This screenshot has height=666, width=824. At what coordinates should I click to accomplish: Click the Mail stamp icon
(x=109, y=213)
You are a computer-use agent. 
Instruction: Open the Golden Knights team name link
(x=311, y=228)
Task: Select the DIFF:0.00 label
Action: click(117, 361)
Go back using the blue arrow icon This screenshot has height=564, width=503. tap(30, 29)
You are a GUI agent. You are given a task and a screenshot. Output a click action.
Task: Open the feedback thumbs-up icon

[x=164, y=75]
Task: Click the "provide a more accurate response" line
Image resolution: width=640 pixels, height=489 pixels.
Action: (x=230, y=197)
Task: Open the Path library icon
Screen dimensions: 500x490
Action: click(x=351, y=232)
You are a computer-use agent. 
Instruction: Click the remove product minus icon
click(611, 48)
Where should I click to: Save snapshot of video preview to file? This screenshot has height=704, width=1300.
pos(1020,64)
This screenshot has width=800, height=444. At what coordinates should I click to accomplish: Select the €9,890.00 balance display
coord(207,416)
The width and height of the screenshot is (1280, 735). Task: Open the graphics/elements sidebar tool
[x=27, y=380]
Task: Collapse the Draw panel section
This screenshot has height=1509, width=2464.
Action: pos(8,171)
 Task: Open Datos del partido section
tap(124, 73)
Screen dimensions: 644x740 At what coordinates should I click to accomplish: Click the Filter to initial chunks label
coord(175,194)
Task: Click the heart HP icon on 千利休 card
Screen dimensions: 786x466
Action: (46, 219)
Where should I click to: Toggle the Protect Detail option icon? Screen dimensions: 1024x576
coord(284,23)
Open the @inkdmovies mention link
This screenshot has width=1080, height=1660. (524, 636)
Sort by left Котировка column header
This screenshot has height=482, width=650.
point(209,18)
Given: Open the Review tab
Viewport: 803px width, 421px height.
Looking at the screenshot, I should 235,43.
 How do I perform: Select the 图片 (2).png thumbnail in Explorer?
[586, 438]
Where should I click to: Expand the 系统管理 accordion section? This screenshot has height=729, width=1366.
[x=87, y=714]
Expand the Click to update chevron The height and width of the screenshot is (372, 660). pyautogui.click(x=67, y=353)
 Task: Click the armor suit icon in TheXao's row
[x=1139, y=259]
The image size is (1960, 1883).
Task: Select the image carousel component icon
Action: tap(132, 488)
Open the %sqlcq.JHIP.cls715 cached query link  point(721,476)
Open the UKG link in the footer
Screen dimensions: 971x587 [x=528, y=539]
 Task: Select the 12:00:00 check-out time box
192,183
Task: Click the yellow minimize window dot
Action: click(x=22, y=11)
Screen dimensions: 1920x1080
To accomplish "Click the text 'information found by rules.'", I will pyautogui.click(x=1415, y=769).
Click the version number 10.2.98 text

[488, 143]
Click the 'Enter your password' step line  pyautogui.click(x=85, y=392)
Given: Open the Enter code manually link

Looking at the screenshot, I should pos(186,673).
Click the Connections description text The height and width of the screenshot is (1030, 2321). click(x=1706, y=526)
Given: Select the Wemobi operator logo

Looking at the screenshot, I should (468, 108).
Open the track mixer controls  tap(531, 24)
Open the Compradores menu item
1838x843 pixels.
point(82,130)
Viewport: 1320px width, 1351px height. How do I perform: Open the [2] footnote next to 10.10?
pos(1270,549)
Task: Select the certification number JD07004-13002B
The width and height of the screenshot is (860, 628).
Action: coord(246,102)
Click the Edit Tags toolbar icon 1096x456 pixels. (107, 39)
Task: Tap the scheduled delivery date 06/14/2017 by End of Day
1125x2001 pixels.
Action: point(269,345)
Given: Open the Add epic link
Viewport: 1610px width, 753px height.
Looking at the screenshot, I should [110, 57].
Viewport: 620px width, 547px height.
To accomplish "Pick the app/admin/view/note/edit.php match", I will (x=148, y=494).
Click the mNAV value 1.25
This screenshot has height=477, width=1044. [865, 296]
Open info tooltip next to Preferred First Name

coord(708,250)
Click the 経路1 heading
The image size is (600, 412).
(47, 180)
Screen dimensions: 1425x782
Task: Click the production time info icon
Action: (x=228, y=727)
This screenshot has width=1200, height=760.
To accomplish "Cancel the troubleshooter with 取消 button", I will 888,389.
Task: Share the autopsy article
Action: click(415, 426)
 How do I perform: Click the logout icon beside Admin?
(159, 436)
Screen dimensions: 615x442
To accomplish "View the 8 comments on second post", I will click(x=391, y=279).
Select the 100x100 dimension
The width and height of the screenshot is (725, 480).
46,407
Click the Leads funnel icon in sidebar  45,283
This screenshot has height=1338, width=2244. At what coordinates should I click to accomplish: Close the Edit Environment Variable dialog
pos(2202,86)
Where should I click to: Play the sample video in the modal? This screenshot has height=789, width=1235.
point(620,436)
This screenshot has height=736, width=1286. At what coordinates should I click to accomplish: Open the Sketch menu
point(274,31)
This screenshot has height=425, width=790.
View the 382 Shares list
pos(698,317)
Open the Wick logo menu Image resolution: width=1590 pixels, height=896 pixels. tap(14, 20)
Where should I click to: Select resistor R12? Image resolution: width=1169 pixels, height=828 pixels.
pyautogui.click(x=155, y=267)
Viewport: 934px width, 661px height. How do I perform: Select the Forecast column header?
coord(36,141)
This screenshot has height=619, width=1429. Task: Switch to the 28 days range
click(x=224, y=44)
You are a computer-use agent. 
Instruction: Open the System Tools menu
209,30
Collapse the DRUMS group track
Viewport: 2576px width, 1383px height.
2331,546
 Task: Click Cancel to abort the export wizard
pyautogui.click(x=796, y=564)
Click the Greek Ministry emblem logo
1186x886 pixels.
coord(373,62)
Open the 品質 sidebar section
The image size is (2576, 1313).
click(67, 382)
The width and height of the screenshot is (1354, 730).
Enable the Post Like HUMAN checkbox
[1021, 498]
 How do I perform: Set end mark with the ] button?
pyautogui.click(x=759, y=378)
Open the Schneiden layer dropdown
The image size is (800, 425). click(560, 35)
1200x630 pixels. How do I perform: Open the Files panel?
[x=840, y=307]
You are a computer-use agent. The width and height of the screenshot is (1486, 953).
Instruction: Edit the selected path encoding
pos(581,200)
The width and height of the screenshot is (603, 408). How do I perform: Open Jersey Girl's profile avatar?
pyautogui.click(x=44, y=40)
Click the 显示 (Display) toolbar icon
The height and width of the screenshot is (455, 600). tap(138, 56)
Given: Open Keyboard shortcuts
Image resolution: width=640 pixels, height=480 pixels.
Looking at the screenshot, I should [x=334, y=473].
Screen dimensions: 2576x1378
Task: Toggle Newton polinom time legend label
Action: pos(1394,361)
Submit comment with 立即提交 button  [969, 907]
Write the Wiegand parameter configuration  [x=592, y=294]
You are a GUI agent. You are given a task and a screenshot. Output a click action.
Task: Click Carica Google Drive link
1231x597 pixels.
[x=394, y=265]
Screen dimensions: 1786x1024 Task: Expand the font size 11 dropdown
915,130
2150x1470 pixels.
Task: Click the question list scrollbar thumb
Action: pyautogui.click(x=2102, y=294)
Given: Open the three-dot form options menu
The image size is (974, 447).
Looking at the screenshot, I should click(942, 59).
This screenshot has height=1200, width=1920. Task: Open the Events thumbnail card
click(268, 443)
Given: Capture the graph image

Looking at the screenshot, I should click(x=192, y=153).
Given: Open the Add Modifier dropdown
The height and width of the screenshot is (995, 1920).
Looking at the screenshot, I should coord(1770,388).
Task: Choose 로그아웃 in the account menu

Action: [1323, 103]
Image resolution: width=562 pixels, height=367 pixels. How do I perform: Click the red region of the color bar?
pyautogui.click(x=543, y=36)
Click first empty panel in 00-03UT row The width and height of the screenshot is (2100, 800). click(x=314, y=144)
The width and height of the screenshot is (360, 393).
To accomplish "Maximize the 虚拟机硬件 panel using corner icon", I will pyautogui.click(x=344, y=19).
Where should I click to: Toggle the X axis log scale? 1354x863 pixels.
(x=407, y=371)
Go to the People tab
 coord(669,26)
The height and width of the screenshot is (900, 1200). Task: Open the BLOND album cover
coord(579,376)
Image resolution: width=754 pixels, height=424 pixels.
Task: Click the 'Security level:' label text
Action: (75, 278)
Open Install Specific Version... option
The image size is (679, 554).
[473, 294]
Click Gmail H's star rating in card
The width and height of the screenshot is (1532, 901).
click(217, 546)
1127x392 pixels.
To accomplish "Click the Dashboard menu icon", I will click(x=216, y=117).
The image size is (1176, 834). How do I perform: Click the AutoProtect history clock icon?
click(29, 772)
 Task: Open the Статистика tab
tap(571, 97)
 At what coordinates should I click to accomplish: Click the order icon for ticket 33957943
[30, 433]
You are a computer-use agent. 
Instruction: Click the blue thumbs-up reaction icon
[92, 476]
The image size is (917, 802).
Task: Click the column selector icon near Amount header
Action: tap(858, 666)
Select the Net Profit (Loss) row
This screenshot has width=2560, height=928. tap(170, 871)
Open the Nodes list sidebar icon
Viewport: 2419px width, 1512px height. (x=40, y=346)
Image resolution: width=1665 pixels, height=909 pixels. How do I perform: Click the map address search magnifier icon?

> [What to produce]:
How many lines in the rows above contain the word "Collapse"? Reply with the number only.

> [Problem solution]:
2